**What you will do**
Could you reproduce, word for word, the stretch of records from the line containing "Click the LunchBox logo icon" through the end of the records, including both ends?

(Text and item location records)
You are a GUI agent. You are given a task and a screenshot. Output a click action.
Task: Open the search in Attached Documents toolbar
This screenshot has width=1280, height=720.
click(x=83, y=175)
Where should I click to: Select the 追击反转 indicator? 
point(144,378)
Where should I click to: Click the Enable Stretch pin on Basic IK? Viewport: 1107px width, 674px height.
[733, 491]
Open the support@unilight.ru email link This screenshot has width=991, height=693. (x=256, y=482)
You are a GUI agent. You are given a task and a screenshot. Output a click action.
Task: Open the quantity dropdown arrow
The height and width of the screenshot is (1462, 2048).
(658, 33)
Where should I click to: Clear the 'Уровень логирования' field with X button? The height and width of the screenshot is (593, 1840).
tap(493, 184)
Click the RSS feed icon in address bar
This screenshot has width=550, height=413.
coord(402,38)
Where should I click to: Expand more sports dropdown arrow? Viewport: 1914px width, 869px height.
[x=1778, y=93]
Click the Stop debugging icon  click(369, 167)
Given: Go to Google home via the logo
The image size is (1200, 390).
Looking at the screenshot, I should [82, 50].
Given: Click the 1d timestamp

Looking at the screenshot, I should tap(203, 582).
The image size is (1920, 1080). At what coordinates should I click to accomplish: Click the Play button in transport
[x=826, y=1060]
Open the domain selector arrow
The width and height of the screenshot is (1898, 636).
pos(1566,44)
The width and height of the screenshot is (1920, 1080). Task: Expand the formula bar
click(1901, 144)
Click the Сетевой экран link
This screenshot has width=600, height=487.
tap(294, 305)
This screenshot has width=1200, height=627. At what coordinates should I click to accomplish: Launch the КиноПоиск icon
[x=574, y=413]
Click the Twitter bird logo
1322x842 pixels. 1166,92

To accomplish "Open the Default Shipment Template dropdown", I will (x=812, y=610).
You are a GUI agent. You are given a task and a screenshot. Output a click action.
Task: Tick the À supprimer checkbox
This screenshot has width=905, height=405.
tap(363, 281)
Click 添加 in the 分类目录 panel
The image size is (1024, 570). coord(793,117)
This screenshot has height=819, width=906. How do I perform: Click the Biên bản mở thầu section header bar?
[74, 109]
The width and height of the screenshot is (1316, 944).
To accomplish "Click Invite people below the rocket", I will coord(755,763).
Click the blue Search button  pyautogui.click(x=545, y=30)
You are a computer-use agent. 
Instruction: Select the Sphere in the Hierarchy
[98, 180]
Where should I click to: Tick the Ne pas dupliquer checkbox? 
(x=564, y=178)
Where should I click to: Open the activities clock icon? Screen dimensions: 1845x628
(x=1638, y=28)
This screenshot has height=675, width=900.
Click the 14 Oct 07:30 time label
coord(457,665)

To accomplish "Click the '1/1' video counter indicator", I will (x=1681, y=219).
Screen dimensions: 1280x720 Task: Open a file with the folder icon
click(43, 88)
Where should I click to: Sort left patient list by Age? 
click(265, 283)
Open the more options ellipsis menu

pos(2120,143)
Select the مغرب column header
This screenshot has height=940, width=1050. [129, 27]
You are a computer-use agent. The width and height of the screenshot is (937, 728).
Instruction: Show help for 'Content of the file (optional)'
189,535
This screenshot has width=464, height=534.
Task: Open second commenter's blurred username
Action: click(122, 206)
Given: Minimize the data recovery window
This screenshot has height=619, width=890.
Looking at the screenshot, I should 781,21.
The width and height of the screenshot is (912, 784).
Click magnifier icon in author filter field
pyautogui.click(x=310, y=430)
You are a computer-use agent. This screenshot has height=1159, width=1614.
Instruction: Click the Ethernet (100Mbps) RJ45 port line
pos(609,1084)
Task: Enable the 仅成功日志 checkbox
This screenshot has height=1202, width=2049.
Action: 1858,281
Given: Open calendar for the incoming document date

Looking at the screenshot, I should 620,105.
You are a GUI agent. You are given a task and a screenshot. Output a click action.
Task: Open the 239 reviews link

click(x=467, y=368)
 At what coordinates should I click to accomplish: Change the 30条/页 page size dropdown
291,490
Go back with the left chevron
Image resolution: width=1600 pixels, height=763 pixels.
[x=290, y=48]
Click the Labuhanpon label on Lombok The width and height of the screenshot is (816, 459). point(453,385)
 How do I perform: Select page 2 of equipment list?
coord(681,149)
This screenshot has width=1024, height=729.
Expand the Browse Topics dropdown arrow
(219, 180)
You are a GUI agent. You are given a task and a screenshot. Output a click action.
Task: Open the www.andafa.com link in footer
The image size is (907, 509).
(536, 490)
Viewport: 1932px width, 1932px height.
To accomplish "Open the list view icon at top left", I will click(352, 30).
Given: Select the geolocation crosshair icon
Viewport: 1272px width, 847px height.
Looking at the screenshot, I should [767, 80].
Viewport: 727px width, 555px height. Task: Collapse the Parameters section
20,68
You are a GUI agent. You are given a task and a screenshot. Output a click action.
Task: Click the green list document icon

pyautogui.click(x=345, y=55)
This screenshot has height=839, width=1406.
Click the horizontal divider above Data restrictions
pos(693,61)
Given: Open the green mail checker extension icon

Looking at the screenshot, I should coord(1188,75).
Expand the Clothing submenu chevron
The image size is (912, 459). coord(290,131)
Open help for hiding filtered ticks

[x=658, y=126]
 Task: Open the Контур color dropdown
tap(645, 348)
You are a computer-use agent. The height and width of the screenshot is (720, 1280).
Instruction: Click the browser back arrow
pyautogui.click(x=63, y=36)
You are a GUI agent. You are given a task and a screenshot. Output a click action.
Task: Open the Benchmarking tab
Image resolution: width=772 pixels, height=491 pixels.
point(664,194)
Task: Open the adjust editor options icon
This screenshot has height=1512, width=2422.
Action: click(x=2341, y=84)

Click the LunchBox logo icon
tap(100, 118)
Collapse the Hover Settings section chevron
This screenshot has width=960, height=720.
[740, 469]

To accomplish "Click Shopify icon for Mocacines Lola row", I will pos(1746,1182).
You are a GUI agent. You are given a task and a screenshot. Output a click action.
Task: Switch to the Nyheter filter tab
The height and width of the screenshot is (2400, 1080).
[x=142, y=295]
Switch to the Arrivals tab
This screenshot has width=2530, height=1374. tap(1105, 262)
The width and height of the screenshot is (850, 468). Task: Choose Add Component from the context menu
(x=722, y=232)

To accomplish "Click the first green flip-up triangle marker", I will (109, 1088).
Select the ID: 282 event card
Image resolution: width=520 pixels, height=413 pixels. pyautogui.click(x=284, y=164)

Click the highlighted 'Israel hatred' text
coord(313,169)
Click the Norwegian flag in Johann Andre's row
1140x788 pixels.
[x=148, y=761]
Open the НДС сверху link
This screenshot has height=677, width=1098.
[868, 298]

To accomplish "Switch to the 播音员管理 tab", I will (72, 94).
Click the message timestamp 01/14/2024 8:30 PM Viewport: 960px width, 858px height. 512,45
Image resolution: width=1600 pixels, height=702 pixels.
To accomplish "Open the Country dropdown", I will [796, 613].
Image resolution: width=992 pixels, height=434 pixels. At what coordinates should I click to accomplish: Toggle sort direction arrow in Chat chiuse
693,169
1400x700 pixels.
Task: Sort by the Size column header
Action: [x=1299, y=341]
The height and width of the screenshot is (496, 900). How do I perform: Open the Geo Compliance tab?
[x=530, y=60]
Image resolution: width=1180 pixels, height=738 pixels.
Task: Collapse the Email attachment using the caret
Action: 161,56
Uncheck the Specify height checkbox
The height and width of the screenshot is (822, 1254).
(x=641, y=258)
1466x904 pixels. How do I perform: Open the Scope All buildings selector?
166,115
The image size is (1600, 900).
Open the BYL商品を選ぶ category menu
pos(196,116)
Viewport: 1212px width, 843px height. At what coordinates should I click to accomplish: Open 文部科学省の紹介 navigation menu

**Complete answer**
Click the LunchBox logo icon
tap(100, 118)
Collapse the Hover Settings section chevron
This screenshot has width=960, height=720.
[740, 469]

To accomplish "Click Shopify icon for Mocacines Lola row", I will pos(1746,1182).
You are a GUI agent. You are given a task and a screenshot. Output a click action.
Task: Switch to the Nyheter filter tab
The height and width of the screenshot is (2400, 1080).
[x=142, y=295]
Switch to the Arrivals tab
This screenshot has width=2530, height=1374. tap(1105, 262)
The width and height of the screenshot is (850, 468). Task: Choose Add Component from the context menu
(x=722, y=232)

To accomplish "Click the first green flip-up triangle marker", I will (109, 1088).
Select the ID: 282 event card
Image resolution: width=520 pixels, height=413 pixels. pyautogui.click(x=284, y=164)

Click the highlighted 'Israel hatred' text
coord(313,169)
Click the Norwegian flag in Johann Andre's row
1140x788 pixels.
[x=148, y=761]
Open the НДС сверху link
This screenshot has height=677, width=1098.
[868, 298]

To accomplish "Switch to the 播音员管理 tab", I will (72, 94).
Click the message timestamp 01/14/2024 8:30 PM Viewport: 960px width, 858px height. 512,45
Image resolution: width=1600 pixels, height=702 pixels.
To accomplish "Open the Country dropdown", I will [796, 613].
Image resolution: width=992 pixels, height=434 pixels. At what coordinates should I click to accomplish: Toggle sort direction arrow in Chat chiuse
693,169
1400x700 pixels.
Task: Sort by the Size column header
Action: [x=1299, y=341]
The height and width of the screenshot is (496, 900). How do I perform: Open the Geo Compliance tab?
[x=530, y=60]
Image resolution: width=1180 pixels, height=738 pixels.
Task: Collapse the Email attachment using the caret
Action: 161,56
Uncheck the Specify height checkbox
The height and width of the screenshot is (822, 1254).
(x=641, y=258)
1466x904 pixels. How do I perform: Open the Scope All buildings selector?
166,115
The image size is (1600, 900).
Open the BYL商品を選ぶ category menu
pos(196,116)
Viewport: 1212px width, 843px height. At what coordinates should I click to accomplish: Open 文部科学省の紹介 navigation menu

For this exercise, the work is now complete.